A machine learning based estimation method of beach slopes at a national scale: a case study of New Zealand

Beach slope is a critical parameter for understanding coastal geomorphological dynamics, yet the acquisition of comprehensive datasets at large scales remains a significant challenge. This study bridges this gap by presenting a novel methodology for estimating beach slopes across New Zealand’s sandy coastlines. We developed robust coastal slope estimation models for sandy beaches by integrating 12 environmental factors with high-precision LiDAR-derived slope data, employing four machine learning regression techniques: Random Forest (RF), Gradient Boosting Decision Tree (GBDT), eXtreme Gradient Boosting (XGBoost), and Category Boosting (CatBoost).

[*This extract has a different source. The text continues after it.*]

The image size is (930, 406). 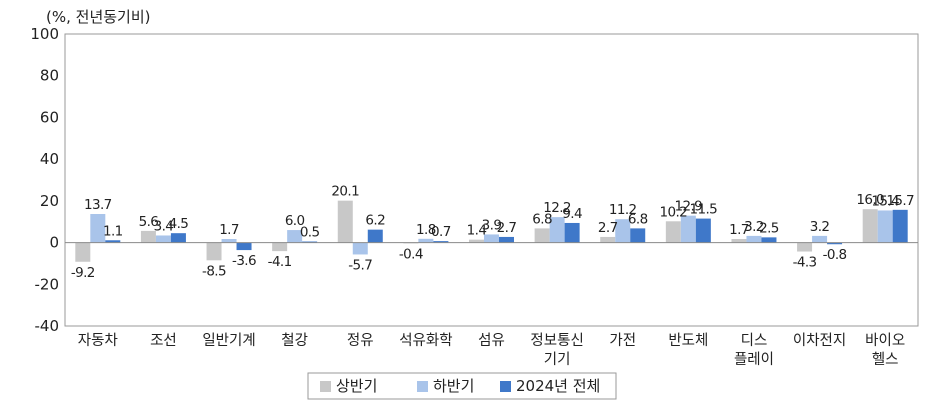 I want to click on data-label: -8.5, so click(x=214, y=271).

These models were trained on datasets from 1,241 beaches with LiDAR-derived Digital Elevation Models (DEMs) and subsequently applied to predict coastal slopes for an additional 509 beaches lacking LiDAR data. The results reveal that the XGBoost model outperformed the others, achieving the highest accuracy with an R2 of 0.93 and an MAE of 0.02, demonstrating the effectiveness of machine learning in coastal slope estimation. This innovative approach, leveraging DEM datasets and environmental variables, provides a robust and cost-effective tool for estimating coastal slopes across global sandy beaches compared to high-cost field measurement methods. We also emphasized that our method can estimate beach slopes for beaches without topography data based on constructed machine learning methods and environmental factors. Future studies should focus on incorporating additional environmental covariates, and extending the model’s applicability to diverse coastal environments, thereby enhancing its predictive accuracy and utility, supporting sustainable coastal development worldwide.